Macri piensa, además, que la jugada del Frente Renovador ensanchó la grieta entre Massa y gobernadores como Juan Manuel Urtubey, Juan Schiaretti y Sergio Uñac. Descuenta que la "liga de gobernadores racionales" se terminará enfrentando al ex intendente de Tigre por dos razones básicas. La primera: su proyecto de ley de Ganancias desfinancia a sus provincias y las pone al borde del colapso. La segunda: el proyecto político personal de la mayoría de los gobernadores racionales incluye que le vaya bien a Macri, porque no están preparados todavía para competir en el próximo turno presidencial.

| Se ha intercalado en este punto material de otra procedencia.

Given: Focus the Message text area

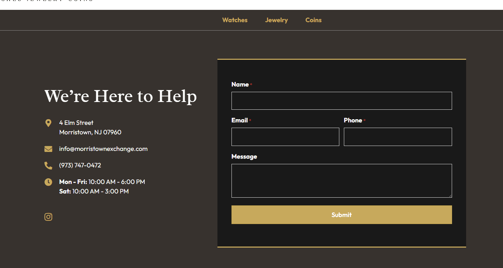Looking at the screenshot, I should [x=341, y=181].
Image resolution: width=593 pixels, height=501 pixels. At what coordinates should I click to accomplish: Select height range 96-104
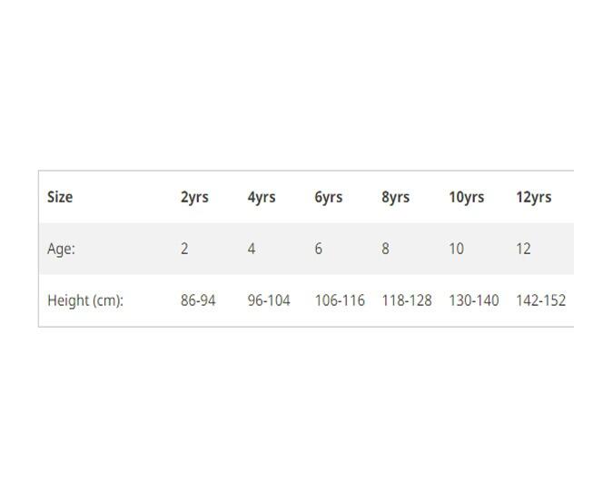pyautogui.click(x=269, y=300)
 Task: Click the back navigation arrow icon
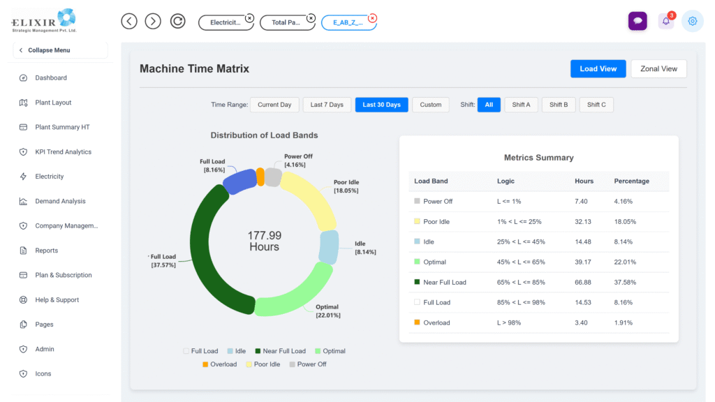(129, 21)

Después de un año de gestión, el Presidente ya aprendió la lección. Respetará el protocolo presidencial para asuntos vinculados con sus viajes, su descanso y su salud. No generará expectativas desmesuradas sobre la baja de la inflación y el crecimiento de la economía. No enviará al Parlamento proyectos de ley sin antes lograr un acuerdo sobre su aprobación, aunque ese entendimiento implique modificaciones a su idea original. No subestimará a los dirigentes kirchneristas que siguen operando en las sombras para intentar que no culmine su mandato. Seguirá dando todas las herramientas y toda la información, desde el Estado, para que las causas de corrupción continúen avanzando, aunque no comparte ni el ritmo ni la manera en que fiscales y jueces manejan algunas de ellas. No volverá a cometer el error de recibir a Daniel Scioli en la quinta de Olivos porque ahora está convencido de que, en su afán de llegar a la presidencia, hizo cosas tan graves como las que denuncia Elisa Carrió e investiga el fiscal Alvaro Garganta.

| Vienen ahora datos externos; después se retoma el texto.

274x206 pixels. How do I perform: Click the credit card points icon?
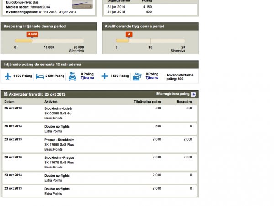click(x=137, y=76)
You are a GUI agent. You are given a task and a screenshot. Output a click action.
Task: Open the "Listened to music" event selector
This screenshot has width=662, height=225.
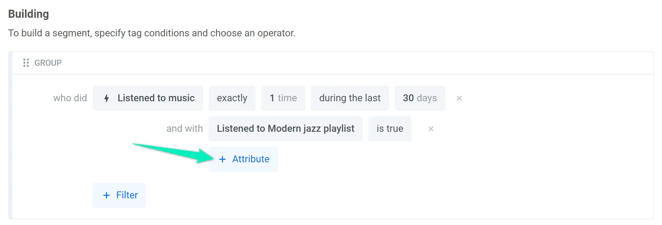[156, 98]

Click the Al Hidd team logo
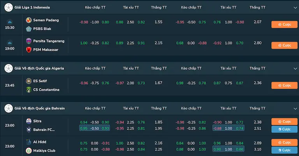28,142
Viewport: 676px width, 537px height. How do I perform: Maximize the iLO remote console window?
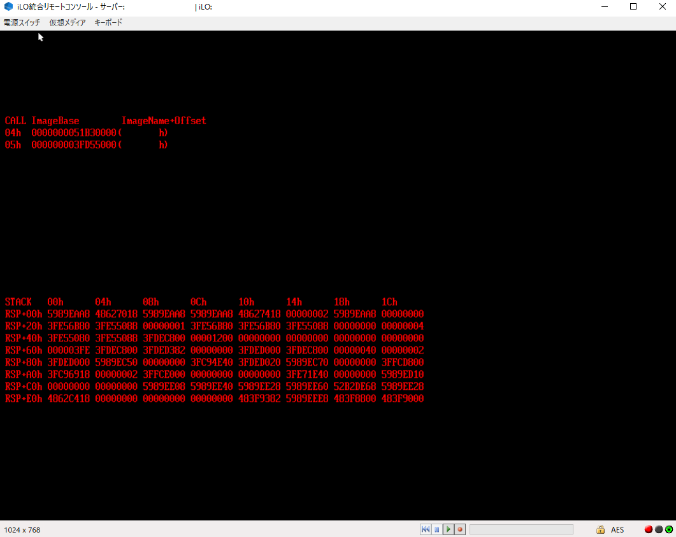(633, 7)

En su primer año de educación presidencial, dice, aprendió casi tantas cosas como durante todo su mandato como jefe de gobierno de la Ciudad, pero sobre todo una, que antes no tenía tan clara. Muy pocos integrantes de lo que a la manera clásica se podría denominadar corporaciones están dispuestos a dejar de lado sus ventajas y privilegios a favor de los intereses del resto de la sociedad. El Presidente opina que así como se la está acabando a él y a sus ministros el propio tiempo para aprender y equivocarse, los empresarios, sindicalistas, el sistema judicial y el de medios van a tener que empezar a adecuarse a las nuevas reglas de juego.
Analiza el jefe de Estado que hay una parte de la sociedad que está madurando más rápido que la clase dirigente. Y que eso, al final del camino, le va a terminar jugando a favor. En el mediano y largo plazo. Y también para las elecciones legislativas del mes de octubre del año que viene.